EXERCISE — Each line of the listing below, from the very first to the one that contains "Task: Click the No 2 room cell", is to be retyped exactly as it stands.
● ● ● ●
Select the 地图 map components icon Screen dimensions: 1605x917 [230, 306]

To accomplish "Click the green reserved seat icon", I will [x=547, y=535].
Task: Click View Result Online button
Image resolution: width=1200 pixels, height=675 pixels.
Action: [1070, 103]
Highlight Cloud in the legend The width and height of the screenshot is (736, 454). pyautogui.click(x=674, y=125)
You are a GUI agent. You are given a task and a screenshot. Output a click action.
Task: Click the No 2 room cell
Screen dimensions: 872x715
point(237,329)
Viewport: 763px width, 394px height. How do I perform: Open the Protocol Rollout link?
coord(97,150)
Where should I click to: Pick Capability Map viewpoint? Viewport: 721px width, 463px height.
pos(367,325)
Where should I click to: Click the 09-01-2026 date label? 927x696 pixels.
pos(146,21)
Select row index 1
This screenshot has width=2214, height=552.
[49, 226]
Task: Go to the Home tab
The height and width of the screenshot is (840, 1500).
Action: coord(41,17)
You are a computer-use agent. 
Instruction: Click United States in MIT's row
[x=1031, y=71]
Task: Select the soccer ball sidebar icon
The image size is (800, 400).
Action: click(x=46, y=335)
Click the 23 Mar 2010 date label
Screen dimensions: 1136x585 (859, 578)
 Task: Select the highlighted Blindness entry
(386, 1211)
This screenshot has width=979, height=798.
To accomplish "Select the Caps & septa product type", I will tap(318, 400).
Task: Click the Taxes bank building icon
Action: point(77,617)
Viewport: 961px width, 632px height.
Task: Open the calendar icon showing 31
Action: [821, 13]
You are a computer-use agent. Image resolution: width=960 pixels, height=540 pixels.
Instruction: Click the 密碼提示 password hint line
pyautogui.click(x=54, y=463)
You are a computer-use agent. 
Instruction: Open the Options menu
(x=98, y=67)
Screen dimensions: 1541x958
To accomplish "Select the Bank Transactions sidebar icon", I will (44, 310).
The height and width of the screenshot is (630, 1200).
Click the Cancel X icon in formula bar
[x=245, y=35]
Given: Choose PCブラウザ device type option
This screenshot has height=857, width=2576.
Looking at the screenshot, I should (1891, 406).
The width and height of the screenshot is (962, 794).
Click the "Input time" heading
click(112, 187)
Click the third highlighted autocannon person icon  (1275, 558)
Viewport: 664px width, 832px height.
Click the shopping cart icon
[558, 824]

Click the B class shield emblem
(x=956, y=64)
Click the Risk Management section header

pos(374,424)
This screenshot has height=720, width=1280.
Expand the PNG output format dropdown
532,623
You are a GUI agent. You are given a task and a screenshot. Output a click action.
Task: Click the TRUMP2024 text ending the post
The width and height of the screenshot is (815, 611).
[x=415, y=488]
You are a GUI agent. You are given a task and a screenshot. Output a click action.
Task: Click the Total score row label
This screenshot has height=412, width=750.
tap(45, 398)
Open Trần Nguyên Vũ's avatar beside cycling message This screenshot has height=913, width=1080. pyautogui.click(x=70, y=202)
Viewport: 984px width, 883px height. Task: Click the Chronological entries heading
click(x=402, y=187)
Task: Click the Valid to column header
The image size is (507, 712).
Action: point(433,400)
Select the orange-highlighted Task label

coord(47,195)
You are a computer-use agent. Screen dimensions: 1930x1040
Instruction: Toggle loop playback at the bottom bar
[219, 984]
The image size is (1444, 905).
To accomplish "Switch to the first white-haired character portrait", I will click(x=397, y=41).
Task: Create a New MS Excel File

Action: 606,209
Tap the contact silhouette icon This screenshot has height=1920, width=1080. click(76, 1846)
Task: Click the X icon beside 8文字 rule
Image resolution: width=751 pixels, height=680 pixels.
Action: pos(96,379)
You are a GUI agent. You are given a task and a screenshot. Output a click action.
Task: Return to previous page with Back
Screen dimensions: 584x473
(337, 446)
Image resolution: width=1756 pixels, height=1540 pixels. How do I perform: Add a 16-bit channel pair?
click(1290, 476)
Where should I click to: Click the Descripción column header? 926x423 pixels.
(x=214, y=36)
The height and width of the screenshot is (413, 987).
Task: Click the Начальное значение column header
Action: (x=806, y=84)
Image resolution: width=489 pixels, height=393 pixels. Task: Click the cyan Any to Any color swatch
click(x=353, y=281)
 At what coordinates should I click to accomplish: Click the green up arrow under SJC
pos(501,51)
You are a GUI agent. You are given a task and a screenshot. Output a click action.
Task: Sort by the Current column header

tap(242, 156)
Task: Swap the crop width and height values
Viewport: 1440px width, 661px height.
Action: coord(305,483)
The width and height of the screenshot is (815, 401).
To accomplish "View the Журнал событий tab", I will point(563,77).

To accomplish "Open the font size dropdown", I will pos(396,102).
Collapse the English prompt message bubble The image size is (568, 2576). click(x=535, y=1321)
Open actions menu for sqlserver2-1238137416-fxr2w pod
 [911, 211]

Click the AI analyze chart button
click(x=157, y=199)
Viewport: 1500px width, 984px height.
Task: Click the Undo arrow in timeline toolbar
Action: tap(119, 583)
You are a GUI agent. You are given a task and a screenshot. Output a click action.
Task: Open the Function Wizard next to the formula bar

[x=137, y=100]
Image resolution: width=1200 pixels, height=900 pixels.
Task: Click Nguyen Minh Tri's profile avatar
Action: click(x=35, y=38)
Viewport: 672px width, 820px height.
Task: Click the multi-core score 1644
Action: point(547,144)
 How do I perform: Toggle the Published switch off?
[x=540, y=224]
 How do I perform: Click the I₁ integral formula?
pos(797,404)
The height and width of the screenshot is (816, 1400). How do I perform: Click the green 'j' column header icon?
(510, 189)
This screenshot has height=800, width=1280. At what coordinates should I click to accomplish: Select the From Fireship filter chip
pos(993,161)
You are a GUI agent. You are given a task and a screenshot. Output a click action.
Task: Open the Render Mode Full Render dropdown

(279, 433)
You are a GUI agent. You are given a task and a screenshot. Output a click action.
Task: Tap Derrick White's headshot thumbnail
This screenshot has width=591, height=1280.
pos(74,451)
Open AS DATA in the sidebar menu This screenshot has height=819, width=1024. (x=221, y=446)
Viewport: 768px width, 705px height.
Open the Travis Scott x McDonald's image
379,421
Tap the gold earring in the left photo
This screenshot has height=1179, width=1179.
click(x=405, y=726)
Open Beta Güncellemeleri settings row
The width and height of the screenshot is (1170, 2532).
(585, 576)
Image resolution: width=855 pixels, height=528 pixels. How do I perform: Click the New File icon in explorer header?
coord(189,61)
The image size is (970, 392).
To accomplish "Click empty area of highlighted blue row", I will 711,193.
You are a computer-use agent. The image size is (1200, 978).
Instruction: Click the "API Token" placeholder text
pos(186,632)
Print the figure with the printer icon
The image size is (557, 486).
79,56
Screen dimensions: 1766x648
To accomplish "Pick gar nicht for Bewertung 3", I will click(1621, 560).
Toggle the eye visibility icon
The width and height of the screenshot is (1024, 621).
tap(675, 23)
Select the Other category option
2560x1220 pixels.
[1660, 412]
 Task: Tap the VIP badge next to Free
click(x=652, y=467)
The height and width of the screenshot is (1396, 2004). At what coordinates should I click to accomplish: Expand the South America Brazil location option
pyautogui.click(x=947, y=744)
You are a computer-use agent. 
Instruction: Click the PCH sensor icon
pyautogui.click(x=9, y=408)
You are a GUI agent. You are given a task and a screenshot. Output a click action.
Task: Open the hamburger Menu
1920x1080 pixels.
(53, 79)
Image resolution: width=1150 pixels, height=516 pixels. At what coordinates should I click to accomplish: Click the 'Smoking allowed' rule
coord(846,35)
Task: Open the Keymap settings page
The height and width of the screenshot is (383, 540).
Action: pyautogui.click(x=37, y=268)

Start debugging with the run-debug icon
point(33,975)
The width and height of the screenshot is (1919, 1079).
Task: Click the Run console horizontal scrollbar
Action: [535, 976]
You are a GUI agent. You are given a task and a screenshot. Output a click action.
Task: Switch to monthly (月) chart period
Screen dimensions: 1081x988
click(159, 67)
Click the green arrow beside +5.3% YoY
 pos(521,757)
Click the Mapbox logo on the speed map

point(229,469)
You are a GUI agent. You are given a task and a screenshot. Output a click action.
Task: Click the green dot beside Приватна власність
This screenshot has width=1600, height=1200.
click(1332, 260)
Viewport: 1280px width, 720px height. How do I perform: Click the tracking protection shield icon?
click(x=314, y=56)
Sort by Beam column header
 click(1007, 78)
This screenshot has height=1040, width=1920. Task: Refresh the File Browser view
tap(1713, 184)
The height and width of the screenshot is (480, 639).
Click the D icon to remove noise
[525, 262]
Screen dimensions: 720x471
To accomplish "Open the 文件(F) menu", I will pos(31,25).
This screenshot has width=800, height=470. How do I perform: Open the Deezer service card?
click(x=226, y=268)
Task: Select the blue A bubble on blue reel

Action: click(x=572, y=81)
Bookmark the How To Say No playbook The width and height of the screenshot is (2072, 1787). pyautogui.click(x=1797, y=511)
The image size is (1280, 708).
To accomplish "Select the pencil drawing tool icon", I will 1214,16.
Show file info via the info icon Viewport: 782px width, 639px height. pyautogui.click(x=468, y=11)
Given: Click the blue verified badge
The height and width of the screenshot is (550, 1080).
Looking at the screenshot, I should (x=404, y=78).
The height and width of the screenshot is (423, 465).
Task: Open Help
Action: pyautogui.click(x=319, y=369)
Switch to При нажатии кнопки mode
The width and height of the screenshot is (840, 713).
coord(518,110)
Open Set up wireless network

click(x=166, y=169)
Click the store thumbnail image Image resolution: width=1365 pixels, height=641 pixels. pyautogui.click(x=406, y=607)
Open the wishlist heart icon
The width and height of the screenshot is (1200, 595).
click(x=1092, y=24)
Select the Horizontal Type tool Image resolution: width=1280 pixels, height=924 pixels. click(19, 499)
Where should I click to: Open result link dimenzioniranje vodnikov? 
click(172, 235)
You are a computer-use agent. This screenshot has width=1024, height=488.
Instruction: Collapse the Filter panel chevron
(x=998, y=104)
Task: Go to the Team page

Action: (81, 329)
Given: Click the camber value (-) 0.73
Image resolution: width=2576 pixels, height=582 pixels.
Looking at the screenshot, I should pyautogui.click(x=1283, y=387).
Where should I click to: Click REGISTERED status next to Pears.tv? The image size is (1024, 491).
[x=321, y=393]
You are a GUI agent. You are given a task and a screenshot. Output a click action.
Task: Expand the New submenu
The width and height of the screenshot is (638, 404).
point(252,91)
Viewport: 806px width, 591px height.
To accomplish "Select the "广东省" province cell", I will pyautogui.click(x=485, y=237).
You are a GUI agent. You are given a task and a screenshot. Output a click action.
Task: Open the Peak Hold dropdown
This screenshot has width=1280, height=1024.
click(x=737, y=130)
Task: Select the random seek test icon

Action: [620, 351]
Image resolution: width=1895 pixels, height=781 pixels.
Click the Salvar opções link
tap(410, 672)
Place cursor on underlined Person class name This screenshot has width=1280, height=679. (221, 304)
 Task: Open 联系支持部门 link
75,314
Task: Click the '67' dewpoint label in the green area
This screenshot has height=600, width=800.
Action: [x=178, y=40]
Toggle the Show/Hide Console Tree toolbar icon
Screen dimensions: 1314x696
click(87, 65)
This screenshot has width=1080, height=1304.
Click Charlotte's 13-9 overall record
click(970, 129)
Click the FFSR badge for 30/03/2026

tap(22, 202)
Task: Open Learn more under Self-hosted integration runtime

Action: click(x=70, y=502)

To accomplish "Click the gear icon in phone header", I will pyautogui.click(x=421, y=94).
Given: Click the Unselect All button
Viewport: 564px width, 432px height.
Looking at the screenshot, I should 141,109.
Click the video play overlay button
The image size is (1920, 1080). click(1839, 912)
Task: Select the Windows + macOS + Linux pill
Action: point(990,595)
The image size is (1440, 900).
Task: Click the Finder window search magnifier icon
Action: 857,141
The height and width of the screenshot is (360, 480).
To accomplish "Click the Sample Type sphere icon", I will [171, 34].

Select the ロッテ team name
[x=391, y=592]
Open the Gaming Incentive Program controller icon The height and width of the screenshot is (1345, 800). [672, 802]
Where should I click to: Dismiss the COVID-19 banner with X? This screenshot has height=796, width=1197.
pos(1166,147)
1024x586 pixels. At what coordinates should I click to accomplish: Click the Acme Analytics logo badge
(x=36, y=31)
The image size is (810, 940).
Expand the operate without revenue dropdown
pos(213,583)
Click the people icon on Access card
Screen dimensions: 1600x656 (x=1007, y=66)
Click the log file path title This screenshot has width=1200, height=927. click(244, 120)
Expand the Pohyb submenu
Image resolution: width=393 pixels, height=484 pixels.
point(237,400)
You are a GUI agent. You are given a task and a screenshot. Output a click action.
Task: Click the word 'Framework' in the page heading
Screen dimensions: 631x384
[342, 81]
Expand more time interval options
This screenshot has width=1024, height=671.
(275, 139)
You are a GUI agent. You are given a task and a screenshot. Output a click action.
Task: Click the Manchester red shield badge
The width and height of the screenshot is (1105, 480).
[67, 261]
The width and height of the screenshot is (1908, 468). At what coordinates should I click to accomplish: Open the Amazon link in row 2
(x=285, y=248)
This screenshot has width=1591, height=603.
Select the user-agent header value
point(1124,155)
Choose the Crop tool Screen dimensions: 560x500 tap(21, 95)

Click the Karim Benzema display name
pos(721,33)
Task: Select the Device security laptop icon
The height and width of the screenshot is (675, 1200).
● ● ● ●
EXERCISE SOLUTION —
Select the 地图 map components icon Screen dimensions: 1605x917 [230, 306]

To accomplish "Click the green reserved seat icon", I will [x=547, y=535].
Task: Click View Result Online button
Image resolution: width=1200 pixels, height=675 pixels.
Action: [1070, 103]
Highlight Cloud in the legend The width and height of the screenshot is (736, 454). pyautogui.click(x=674, y=125)
You are a GUI agent. You are given a task and a screenshot. Output a click action.
Task: Click the No 2 room cell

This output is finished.